- _SELECTED EXTRACT_:
- Born: 14 September 1981 (age 44) Tehran, Iran
- Occupations: Film Director, Scriptwriter
- Years active: 2007–present
- Known for: short film RETOUCH
- Awards: "Best Short Narrative" at Tribeca Film Festival (2017)

= Kaveh Mazaheri =

Iranian director and screenwriter (born 1981)

Kaveh Mazaheri (کاوه مظاهری; born 14 September 1981 in Tehran) is an Iranian Director and Scriptwriter.

He started his work by writing a film critique in magazines. After graduating in railway engineering from Iran University of Science and Technology in 2005, he made his first short narrative film entitled "Tweezers". He has directed four independent short narrative films and more than twenty short and medium-length documentaries.
He has won numerous awards from national and international film festivals for short film Retouch, such as "Best Short Fiction Film" at Tribeca, Kraków, Palm Springs, Stockholm, Tirana, Fajr Film Festivals

== Movies ==
=== Long Films ===
- Botox (2019)

- _GOAL A_: Lay out the entries below as a numbered list with blank lines omitted, starting with the line that contains "Open the map" and going on through the line that contains "Action: coord(287,319)".

Source data:

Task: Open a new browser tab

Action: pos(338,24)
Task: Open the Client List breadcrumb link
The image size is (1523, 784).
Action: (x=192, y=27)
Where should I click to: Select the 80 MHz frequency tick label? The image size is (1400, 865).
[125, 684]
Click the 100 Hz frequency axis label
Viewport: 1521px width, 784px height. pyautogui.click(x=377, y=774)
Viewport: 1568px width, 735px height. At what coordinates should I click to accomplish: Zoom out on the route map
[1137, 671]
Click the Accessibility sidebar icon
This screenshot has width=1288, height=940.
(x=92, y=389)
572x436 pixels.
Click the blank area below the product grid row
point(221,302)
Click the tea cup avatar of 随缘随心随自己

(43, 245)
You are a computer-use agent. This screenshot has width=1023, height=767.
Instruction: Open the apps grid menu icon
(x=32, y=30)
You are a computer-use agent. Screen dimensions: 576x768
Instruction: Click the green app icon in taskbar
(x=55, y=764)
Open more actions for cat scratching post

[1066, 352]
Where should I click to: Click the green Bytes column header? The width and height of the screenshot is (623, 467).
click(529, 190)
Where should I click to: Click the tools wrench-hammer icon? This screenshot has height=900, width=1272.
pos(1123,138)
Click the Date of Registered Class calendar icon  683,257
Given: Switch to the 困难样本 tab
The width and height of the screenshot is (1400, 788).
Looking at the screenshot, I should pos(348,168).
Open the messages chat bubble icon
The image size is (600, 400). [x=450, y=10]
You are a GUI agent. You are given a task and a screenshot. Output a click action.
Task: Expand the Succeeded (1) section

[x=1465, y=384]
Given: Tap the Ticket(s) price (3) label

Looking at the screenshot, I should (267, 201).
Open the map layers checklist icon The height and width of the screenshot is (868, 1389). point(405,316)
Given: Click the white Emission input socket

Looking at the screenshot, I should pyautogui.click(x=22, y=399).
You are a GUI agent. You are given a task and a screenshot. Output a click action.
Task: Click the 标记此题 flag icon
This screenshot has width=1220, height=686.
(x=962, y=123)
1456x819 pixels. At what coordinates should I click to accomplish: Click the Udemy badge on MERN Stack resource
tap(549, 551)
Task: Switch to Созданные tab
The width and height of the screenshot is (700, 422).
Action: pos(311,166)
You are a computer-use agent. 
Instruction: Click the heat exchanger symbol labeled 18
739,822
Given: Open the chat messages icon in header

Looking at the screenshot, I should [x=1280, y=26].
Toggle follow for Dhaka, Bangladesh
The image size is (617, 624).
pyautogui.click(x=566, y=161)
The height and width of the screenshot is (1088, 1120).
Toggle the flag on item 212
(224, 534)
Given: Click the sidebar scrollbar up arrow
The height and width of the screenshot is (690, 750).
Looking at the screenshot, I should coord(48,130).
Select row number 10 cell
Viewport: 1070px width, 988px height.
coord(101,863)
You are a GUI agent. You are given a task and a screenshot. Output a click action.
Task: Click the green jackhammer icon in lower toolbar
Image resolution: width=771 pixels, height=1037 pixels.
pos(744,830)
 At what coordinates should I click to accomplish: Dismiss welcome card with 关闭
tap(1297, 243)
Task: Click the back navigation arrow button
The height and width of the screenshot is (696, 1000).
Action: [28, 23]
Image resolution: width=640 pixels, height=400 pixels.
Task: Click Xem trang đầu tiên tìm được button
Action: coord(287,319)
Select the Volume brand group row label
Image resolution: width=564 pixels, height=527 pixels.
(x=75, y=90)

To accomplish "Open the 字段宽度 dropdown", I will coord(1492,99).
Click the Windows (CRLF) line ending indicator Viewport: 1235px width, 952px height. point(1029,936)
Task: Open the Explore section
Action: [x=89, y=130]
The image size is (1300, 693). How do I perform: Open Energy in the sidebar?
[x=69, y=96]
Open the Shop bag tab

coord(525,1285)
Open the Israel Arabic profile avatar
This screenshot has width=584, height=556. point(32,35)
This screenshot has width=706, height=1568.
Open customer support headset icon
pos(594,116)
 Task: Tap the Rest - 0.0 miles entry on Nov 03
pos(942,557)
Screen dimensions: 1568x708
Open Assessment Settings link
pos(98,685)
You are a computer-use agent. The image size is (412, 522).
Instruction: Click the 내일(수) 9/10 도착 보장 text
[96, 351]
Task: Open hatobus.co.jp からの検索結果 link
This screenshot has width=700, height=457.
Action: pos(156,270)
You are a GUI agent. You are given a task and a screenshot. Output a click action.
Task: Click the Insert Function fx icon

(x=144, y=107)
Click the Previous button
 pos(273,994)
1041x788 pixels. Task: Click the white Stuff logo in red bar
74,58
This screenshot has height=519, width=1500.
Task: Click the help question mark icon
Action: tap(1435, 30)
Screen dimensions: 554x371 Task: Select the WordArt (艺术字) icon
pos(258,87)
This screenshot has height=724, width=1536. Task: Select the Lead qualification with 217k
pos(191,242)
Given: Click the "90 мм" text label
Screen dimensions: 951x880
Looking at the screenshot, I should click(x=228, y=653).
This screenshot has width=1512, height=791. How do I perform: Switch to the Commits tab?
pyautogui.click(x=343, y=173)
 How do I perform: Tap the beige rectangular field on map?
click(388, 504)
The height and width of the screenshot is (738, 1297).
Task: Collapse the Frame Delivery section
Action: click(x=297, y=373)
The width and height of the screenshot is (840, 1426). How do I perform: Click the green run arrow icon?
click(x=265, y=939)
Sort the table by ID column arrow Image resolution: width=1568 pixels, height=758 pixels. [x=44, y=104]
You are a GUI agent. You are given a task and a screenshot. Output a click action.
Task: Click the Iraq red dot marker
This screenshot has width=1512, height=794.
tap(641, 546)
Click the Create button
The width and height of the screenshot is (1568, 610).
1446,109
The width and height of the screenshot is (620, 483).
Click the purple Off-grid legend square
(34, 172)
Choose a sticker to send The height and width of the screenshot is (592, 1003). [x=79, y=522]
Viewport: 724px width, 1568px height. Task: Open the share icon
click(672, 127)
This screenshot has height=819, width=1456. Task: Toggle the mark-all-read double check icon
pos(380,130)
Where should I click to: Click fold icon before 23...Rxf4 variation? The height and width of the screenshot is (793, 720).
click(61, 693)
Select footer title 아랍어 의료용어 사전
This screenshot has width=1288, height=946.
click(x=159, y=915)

- _GOAL B_: Translate this sentence from the Kaveh Mazaheri profile above into Spanish: "He started his work by writing a film critique in magazines."

- _CORRECT RESPONSE A_:
1. Open the map layers checklist icon The height and width of the screenshot is (868, 1389). point(405,316)
2. Given: Click the white Emission input socket
3. Looking at the screenshot, I should pyautogui.click(x=22, y=399).
4. You are a GUI agent. You are given a task and a screenshot. Output a click action.
5. Task: Click the 标记此题 flag icon
6. This screenshot has width=1220, height=686.
7. (x=962, y=123)
8. 1456x819 pixels. At what coordinates should I click to accomplish: Click the Udemy badge on MERN Stack resource
9. tap(549, 551)
10. Task: Switch to Созданные tab
11. The width and height of the screenshot is (700, 422).
12. Action: pos(311,166)
13. You are a computer-use agent. 
14. Instruction: Click the heat exchanger symbol labeled 18
15. 739,822
16. Given: Open the chat messages icon in header
17. Looking at the screenshot, I should [x=1280, y=26].
18. Toggle follow for Dhaka, Bangladesh
19. The image size is (617, 624).
20. pyautogui.click(x=566, y=161)
21. The height and width of the screenshot is (1088, 1120).
22. Toggle the flag on item 212
23. (224, 534)
24. Given: Click the sidebar scrollbar up arrow
25. The height and width of the screenshot is (690, 750).
26. Looking at the screenshot, I should coord(48,130).
27. Select row number 10 cell
28. Viewport: 1070px width, 988px height.
29. coord(101,863)
30. You are a GUI agent. You are given a task and a screenshot. Output a click action.
31. Task: Click the green jackhammer icon in lower toolbar
32. Image resolution: width=771 pixels, height=1037 pixels.
33. pos(744,830)
34.  At what coordinates should I click to accomplish: Dismiss welcome card with 关闭
35. tap(1297, 243)
36. Task: Click the back navigation arrow button
37. The height and width of the screenshot is (696, 1000).
38. Action: [28, 23]
39. Image resolution: width=640 pixels, height=400 pixels.
40. Task: Click Xem trang đầu tiên tìm được button
41. Action: coord(287,319)

- _CORRECT RESPONSE B_: Comenzó su trabajo escribiendo una crítica de cine en revistas.